WORK TO COMPLETE: Both the line with "Task: Select the เรามาคบกัน" and the line with "Task: Click the 'a.as.o.os' suffix cell" in the records below must appear in the output, along with every line between them, exactly and with nothing added.

DATA FOR ANALYSIS:
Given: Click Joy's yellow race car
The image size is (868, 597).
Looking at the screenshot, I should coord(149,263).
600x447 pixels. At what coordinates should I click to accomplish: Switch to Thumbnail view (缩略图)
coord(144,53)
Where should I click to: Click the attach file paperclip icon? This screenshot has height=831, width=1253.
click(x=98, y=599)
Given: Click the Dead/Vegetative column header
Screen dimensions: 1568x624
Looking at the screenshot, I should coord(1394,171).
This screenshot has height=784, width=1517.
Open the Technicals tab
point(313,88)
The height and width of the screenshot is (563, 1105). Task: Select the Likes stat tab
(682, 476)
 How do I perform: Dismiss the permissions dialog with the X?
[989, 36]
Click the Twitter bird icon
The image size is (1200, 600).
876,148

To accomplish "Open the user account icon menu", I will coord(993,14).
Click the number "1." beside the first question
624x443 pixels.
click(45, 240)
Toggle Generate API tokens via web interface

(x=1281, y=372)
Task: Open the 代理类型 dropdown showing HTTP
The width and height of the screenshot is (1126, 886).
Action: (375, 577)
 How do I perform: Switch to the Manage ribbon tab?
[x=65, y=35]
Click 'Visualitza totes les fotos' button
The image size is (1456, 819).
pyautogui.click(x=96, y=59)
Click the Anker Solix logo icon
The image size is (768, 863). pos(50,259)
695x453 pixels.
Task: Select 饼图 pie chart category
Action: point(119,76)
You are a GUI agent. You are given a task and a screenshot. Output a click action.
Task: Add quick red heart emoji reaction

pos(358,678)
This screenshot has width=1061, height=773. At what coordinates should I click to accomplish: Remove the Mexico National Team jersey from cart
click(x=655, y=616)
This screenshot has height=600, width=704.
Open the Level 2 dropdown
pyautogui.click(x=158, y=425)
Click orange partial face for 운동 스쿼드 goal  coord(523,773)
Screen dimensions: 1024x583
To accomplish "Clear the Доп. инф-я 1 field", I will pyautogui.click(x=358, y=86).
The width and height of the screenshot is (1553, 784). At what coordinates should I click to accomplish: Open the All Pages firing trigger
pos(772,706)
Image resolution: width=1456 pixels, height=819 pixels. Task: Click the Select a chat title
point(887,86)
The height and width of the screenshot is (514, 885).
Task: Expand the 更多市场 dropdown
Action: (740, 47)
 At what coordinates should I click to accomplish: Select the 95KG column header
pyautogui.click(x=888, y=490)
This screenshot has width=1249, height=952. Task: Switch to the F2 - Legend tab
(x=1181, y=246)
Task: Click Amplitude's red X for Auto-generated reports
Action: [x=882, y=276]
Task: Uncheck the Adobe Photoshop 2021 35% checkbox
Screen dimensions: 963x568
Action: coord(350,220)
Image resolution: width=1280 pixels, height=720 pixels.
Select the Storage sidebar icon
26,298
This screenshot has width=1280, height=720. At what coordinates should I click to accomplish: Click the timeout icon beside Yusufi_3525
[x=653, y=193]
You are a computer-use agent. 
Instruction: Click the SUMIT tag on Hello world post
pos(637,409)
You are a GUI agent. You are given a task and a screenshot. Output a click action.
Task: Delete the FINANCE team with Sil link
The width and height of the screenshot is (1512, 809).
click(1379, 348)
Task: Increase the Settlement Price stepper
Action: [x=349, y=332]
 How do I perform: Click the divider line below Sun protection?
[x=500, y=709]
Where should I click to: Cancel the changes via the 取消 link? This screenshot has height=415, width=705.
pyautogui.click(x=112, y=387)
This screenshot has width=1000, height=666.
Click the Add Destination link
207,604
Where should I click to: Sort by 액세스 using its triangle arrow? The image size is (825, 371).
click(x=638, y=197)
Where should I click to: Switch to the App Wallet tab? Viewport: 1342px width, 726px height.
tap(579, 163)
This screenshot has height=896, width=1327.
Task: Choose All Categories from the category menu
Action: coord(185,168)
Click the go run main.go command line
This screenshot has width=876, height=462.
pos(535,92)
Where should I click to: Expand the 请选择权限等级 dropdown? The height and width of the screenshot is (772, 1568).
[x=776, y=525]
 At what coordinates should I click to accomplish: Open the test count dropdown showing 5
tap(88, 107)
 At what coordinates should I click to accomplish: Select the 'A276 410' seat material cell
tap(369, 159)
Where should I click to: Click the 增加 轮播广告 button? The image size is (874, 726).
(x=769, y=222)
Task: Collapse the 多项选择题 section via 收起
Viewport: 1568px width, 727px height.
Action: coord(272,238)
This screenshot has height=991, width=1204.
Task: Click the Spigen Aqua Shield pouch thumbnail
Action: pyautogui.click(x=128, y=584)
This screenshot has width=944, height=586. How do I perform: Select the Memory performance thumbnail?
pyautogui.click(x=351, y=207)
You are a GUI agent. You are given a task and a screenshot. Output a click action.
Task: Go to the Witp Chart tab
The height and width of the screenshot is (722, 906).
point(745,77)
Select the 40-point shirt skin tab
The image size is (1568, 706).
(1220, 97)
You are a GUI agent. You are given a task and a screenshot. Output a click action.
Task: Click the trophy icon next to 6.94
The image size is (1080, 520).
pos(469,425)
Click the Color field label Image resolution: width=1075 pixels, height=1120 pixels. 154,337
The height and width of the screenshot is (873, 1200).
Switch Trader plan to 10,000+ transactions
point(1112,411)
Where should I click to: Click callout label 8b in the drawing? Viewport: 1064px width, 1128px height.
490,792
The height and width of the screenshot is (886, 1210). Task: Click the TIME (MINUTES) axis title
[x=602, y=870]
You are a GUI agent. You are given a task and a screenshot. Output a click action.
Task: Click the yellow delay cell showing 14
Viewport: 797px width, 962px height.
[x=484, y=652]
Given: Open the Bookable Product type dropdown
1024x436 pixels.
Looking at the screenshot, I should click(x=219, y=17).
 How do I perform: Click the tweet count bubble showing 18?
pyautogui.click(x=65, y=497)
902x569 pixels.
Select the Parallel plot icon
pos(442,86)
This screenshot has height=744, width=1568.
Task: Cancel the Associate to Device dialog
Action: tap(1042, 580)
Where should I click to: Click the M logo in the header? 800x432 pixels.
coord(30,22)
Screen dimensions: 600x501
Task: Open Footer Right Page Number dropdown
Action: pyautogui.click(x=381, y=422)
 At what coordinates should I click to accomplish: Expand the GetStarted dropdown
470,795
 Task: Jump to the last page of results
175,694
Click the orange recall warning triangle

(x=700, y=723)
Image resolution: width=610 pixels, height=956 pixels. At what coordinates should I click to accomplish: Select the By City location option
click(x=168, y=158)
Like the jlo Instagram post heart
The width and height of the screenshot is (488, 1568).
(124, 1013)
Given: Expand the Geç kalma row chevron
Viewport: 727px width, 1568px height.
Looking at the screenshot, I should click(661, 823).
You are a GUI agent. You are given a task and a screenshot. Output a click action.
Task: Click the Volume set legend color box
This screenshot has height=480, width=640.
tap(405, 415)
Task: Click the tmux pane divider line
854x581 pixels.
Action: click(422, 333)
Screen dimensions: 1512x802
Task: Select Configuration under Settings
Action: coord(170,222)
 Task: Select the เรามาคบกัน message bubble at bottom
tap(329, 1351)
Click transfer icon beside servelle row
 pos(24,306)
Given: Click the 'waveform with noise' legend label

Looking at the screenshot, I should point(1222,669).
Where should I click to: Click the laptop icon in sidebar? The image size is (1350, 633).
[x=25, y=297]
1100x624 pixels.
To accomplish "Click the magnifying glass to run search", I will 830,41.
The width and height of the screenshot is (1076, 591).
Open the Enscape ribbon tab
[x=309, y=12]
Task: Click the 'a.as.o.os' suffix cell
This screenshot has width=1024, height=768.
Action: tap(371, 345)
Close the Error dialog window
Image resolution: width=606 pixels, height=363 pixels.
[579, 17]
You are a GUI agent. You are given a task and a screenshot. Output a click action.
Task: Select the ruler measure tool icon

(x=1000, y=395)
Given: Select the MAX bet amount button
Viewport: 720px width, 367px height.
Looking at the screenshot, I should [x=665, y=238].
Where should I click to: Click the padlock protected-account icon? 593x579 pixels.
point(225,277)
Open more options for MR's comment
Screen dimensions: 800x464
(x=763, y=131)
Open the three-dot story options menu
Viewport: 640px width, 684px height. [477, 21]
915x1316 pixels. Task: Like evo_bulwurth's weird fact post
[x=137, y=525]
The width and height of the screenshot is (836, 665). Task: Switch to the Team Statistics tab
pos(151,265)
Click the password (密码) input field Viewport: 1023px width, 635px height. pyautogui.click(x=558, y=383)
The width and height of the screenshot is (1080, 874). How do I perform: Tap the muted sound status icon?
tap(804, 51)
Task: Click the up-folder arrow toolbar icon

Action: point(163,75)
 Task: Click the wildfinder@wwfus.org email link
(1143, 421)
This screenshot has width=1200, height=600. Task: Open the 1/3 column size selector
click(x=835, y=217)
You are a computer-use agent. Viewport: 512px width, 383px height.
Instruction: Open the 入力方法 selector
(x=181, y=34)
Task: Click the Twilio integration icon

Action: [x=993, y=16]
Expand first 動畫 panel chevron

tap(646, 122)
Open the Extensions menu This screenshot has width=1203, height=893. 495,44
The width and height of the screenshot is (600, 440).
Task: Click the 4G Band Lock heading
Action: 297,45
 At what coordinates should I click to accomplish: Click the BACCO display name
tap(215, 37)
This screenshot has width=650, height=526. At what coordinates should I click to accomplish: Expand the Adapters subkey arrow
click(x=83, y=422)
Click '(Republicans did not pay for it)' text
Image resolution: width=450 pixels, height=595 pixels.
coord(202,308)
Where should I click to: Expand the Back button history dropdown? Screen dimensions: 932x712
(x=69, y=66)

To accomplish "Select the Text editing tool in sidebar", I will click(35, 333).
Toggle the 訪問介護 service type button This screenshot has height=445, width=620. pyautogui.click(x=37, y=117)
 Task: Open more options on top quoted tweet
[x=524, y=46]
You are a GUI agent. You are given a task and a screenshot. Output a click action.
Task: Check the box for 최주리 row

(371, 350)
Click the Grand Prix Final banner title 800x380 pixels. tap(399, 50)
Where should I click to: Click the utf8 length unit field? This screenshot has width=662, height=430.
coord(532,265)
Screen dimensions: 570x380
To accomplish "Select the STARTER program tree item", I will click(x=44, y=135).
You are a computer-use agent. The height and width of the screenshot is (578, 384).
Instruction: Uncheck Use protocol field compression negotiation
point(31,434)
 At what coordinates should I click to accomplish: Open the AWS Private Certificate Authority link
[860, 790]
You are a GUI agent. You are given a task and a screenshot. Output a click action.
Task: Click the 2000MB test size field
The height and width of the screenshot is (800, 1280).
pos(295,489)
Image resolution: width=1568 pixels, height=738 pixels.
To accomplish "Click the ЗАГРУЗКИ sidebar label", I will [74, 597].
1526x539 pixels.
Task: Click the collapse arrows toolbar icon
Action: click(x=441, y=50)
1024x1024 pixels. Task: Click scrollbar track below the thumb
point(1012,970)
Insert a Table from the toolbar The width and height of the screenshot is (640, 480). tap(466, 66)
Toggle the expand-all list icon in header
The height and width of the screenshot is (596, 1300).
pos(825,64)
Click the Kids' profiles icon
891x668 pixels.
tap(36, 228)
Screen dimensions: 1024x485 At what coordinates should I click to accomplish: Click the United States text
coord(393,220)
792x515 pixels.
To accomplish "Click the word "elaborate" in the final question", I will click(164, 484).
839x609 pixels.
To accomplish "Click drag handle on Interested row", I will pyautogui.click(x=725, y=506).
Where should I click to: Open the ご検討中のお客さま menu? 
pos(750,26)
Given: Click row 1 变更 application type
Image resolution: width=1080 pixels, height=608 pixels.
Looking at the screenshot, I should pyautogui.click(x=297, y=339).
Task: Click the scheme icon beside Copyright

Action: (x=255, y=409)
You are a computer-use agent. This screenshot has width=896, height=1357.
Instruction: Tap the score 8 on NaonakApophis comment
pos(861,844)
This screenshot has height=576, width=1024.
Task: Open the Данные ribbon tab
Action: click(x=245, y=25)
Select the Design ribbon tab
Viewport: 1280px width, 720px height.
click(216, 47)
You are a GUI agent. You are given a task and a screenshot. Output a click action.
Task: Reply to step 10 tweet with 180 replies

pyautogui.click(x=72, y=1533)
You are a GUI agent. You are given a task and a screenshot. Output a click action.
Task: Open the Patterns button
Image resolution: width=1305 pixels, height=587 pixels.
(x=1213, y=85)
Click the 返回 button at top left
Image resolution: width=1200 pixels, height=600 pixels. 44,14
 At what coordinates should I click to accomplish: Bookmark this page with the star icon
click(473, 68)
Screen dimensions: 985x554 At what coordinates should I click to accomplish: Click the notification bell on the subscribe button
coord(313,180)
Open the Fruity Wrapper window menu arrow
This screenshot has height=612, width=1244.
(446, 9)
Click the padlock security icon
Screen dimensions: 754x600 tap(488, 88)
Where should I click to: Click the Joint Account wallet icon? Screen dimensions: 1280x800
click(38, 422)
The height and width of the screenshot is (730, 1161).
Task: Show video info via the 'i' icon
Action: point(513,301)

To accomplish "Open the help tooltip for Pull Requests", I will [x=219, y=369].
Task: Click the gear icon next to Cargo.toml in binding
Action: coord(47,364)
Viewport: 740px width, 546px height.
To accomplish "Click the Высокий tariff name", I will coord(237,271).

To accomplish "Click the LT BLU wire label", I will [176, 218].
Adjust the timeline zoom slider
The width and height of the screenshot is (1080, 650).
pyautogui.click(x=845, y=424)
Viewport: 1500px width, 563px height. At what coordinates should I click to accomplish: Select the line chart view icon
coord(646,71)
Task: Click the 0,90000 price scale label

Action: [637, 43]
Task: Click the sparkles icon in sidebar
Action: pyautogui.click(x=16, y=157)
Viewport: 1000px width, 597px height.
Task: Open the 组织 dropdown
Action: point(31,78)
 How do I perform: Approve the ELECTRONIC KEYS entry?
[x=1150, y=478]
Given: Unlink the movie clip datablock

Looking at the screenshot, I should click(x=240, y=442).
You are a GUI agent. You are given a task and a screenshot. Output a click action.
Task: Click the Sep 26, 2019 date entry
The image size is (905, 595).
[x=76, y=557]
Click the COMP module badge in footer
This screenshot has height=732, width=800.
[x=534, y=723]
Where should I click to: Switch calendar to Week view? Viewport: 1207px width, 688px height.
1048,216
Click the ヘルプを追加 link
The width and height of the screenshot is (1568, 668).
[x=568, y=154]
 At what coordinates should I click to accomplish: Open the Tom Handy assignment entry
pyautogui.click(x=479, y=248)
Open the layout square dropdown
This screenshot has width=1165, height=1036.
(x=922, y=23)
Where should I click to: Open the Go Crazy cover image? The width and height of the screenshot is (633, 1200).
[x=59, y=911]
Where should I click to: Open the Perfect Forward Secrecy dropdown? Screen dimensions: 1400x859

WRITTEN ANSWER:
 Task: Select the เรามาคบกัน message bubble at bottom
tap(329, 1351)
Click transfer icon beside servelle row
 pos(24,306)
Given: Click the 'waveform with noise' legend label

Looking at the screenshot, I should point(1222,669).
Where should I click to: Click the laptop icon in sidebar? The image size is (1350, 633).
[x=25, y=297]
1100x624 pixels.
To accomplish "Click the magnifying glass to run search", I will 830,41.
The width and height of the screenshot is (1076, 591).
Open the Enscape ribbon tab
[x=309, y=12]
Task: Click the 'a.as.o.os' suffix cell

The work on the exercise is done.